Top of Data for the task
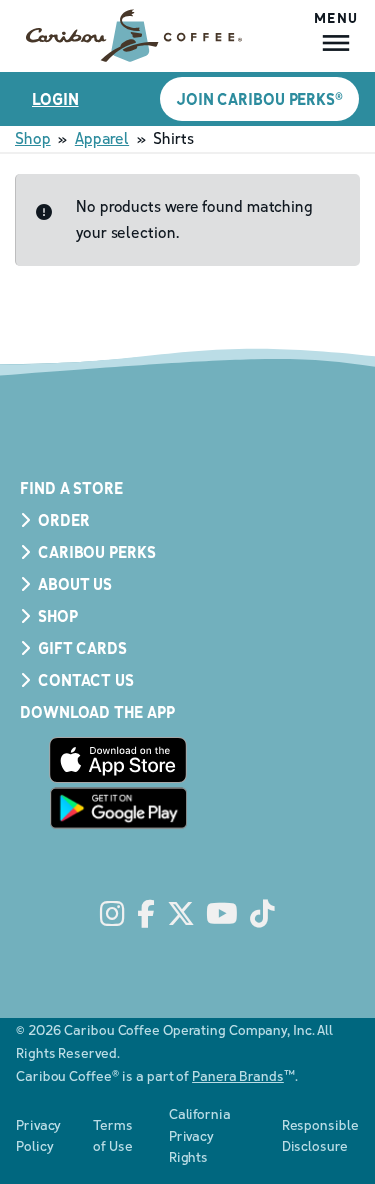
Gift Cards (82, 648)
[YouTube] (222, 914)
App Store (118, 760)
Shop (33, 138)
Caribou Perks (97, 552)
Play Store (118, 808)
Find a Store (71, 488)
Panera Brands (238, 1075)
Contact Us (86, 680)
Bottom of Data for the task
(Task item):
Everything from the line containing "Caribou Perks (97, 552)" to the last line of the material above should be printed exactly, both ends included.

(Worked solution):
Caribou Perks (97, 552)
Play Store (118, 808)
Find a Store (71, 488)
Panera Brands (238, 1075)
Contact Us (86, 680)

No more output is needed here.